他們表情凝重,而互相之間觀望的眼神裡,又流露著無比的警惕!

“樂手先全部停下!”

繼赫胥黎驚怒交加的質問後,施特尼凱校長又對著舞臺一聲爆喝,但所有樂手就像無事發生般,仍在奮力演奏著塞西爾這首交響曲的第四樂章。

法比安也根本沒有理會赫胥黎,他負手信步走上舞臺,嘴唇微張,目視高處,如朝聖般念道:

“為得見聖泉,我們的追隨者需播撒回憶,需堆砌生命,我們將以豔麗之物浸漬己身,並於狂喜之日敲響搏動之瓢,高呼嬗變之秘。

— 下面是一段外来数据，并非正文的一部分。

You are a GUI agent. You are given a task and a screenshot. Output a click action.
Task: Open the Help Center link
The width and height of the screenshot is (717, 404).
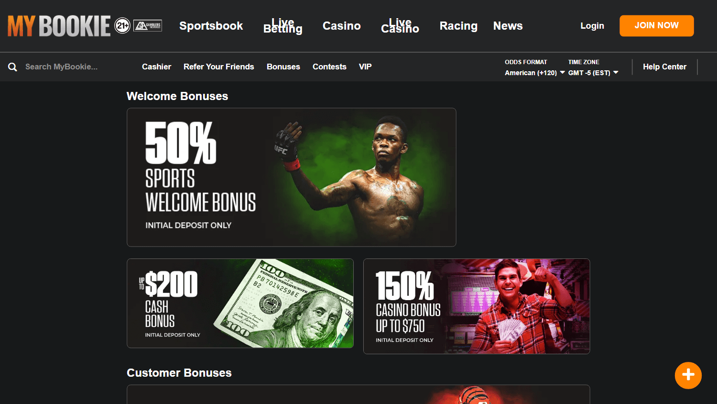(664, 67)

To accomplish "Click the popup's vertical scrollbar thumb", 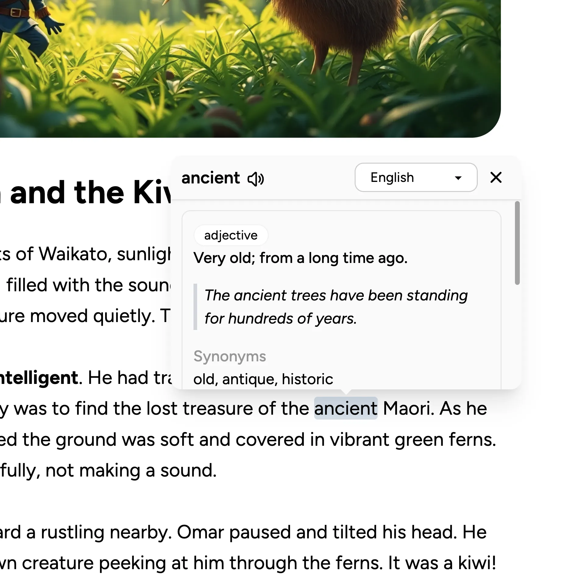I will (517, 243).
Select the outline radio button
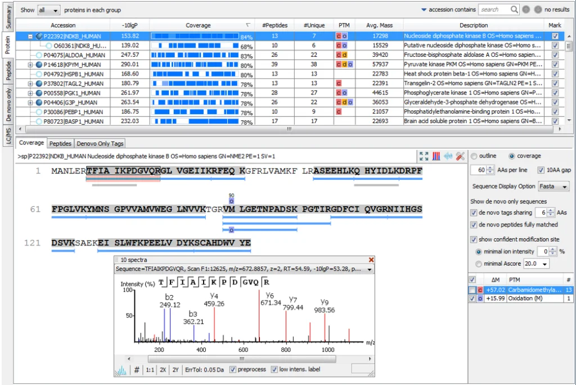The image size is (576, 385). [474, 156]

”

無數肉芽從舞臺前方的一列花盆裡伸出,逐漸長滿溼漉漉的細密毛髮,伸向一樓最前面的幾排聽眾。

施特尼凱和古爾德兩人幾乎同時揮手,肉眼可見的靈性之火噴薄而出,一道金黃,一道亮紫。

這是高位階有知者才具有的能力:靈感具象化!

靈性之火將蔓延的肉芽頃刻間化為膿水,古爾德院長不敢怠慢,他接著從衣襟裡取出了一個造型奇特的金屬小人。

準確來說,它只是一根材質特殊的軟性紫色金屬絲,透過反覆拉伸和繞結,擰成了“火柴人”的大致形狀。

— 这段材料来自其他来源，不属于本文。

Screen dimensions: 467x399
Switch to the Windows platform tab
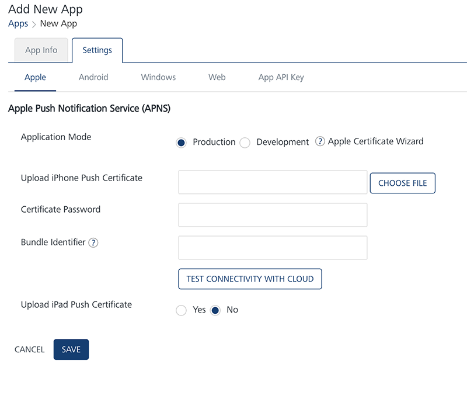[158, 77]
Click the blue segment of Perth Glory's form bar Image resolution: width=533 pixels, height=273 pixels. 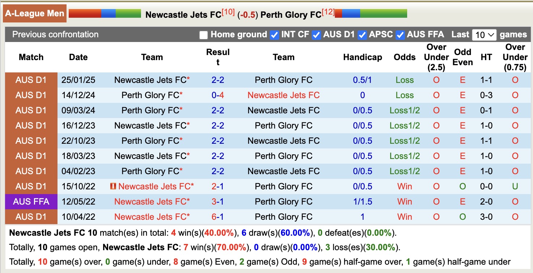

這位老鋼琴家單手握住金屬小人,眼眸靜靜凝視前方,脖頸上青筋爆起,整個人都在微微顫抖。

舞臺燈光變暗,整片空間隱約有電芒閃爍。

那些疊置演奏的配器組逐漸被拆解開來,每個聲部仍然可以聽聞,但彼此間似乎隔著遙遠的距離,再也複合不成某些複雜詭異的音響效果。

隨著聲響效果的拆解,塞西爾面向聽眾的那張已變成“夢男”的臉上,血肉開始崩解剝落,而他裂開的面向交響樂團的“另一張”身子,手上的指揮動作緩緩凝滯了下來。

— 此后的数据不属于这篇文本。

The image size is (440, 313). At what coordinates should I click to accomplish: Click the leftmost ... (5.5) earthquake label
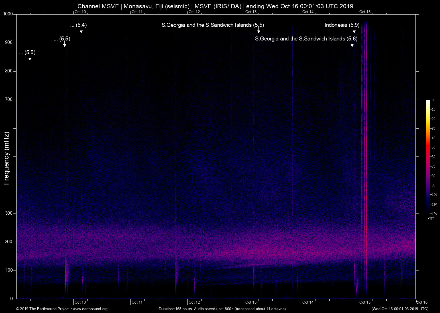click(27, 52)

已經離席的施特尼凱校長往前踏出一步,就這一步,他的全身骨架咔咔作響,身邊的事物變得黯淡,就像一個吸收光線的漩渦。

再一步,他抬手,對著舞臺上的塞西爾,作出了一左一右,類似“塗抹”的動作。

塞西爾身上的黑色、白色、紅色、肉色,他旁邊光影的綠色、紅色、灰白色...所有這些光影的集合,此刻就如一幅未乾的油畫,被人擦拭了一巴掌——

顏色雜糅到一起,變成了一抹混亂的綵帶。

塞西爾半張臉都被抹到了一邊,五顏六色的眼珠子連著皮肉在脖子旁晃盪,對著施特尼凱怒目而視,上方的弧形嘴巴張開:

“你不喜歡我的《第一交響曲》!”

這道聲音雖然有一些塞西爾的特徵,但憤怒,尖銳而扭曲,就像正在遭受某種酷刑的人,在極度痛苦的狀態下發出的哀嚎!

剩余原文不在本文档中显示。